__PASSAGE GIVEN__:
========================================
Q: How would you explain people’s need to be different than others?
A: Well, simply, people see themselves not only as members of certain groups, but also as individuals more or less. And if a person wants to mark their place in the world, they often do that in relation to others, especially when who they are comes less from themselves, from their own personality, and they define themselves more in relation to other, the way others see them. The need to be different can come out of disagreeing with others, actions of others, and then they simply want nothing to do with it. It can also… It’s also connected with the positive affirmation of self, to simply know that they’re valuable per se and the way they are.
Q: And people’s need to belong to something, someone?
A: Well, I think, how did they put it… A man, in order to live alone, has to be either God or an animal. In a sense that people need a collective too, whether because they need the closeness of others and interaction with them… OK, some rare examples don’t need it at all, and it depends who needs it to what extent. For some one other person is enough. But if they want to leave a trace in their surroundings, in their world, for example, or at least influence it, they often can’t do that alone. In order to achieve their interests and the interests of others, they need a collective. Besides, that feeling of belonging contributes to the feeling that you’re in a place, in that specific space, and of some kind of protection. Starting with the primal, family, to society or even the world as the human collective.
Q: And what does belonging mean for you?
========================================
__EXCERPTED DATA__:
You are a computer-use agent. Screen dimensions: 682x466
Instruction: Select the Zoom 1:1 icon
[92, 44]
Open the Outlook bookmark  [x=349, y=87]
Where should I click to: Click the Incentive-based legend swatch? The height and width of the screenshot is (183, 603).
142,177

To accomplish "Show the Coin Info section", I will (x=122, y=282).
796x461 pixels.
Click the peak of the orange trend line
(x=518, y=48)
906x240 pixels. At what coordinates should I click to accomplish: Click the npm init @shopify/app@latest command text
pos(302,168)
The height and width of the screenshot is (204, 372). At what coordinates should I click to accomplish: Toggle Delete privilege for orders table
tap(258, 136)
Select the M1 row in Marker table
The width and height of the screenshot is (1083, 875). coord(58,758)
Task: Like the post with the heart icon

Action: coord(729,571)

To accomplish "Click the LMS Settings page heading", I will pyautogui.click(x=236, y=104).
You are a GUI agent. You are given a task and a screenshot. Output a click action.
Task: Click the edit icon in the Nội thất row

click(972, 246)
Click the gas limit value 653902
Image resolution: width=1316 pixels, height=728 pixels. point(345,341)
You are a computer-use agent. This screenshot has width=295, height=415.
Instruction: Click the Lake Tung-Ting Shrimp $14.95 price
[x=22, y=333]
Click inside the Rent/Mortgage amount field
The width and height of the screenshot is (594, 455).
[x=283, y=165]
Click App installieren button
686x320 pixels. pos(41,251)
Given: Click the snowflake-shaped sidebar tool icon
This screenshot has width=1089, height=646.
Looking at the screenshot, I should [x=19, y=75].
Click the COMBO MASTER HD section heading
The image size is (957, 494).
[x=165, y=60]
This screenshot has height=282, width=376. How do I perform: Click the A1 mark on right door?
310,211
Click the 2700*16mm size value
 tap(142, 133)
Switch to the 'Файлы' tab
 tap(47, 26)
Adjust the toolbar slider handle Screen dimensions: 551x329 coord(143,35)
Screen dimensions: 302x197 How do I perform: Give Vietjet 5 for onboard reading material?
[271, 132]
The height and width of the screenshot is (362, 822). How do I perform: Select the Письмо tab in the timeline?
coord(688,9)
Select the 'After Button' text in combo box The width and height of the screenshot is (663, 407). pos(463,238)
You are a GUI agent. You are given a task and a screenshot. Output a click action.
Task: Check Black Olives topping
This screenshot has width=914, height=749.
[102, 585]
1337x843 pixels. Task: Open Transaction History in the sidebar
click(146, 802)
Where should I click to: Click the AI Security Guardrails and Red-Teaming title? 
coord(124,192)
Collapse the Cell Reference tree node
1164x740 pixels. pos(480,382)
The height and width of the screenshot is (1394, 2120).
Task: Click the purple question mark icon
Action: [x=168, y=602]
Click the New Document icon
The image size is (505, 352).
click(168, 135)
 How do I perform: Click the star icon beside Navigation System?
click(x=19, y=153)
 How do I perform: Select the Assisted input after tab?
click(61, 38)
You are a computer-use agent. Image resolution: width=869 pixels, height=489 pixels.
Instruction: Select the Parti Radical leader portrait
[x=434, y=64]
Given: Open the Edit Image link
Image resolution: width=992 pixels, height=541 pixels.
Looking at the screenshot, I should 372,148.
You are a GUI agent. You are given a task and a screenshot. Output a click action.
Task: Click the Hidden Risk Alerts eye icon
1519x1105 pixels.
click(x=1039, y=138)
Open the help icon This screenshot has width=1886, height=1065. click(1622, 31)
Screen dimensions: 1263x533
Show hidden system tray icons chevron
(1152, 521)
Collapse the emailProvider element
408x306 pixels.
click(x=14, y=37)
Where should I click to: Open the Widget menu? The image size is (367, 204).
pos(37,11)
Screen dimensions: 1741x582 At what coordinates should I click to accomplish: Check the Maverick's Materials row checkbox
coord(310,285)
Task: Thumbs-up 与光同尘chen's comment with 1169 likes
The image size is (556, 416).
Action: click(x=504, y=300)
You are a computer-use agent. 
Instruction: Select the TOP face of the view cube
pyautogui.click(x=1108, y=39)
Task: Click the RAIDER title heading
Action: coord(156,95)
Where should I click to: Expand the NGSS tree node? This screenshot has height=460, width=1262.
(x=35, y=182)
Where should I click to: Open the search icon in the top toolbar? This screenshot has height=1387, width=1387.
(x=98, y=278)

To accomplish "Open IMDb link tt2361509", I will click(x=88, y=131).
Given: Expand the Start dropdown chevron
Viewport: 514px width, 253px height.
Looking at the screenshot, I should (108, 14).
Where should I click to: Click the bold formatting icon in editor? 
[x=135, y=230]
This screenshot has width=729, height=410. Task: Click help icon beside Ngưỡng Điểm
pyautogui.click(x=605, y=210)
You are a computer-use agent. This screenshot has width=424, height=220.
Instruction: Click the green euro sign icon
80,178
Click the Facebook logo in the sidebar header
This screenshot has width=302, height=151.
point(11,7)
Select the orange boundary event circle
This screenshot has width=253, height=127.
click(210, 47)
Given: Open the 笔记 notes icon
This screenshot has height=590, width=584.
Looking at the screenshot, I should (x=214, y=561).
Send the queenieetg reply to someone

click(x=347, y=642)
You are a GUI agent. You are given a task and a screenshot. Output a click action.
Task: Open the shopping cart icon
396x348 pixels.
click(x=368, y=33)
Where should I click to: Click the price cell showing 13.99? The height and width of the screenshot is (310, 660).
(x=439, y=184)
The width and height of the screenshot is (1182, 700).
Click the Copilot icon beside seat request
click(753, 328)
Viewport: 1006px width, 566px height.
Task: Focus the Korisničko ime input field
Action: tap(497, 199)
========================================
__PROBLEMS AND TASKS__:
1) In the interview, what does a man have to be in order to live alone?
2) Reproduce the interview word for word from "A: Well, simply, people" to "way they are.".
The material is separate from the interview and has no connection to it.

__EXERCISE RESULTS__:
1) Either God or an animal.

2)
A: Well, simply, people see themselves not only as members of certain groups, but also as individuals more or less. And if a person wants to mark their place in the world, they often do that in relation to others, especially when who they are comes less from themselves, from their own personality, and they define themselves more in relation to other, the way others see them. The need to be different can come out of disagreeing with others, actions of others, and then they simply want nothing to do with it. It can also… It’s also connected with the positive affirmation of self, to simply know that they’re valuable per se and the way they are.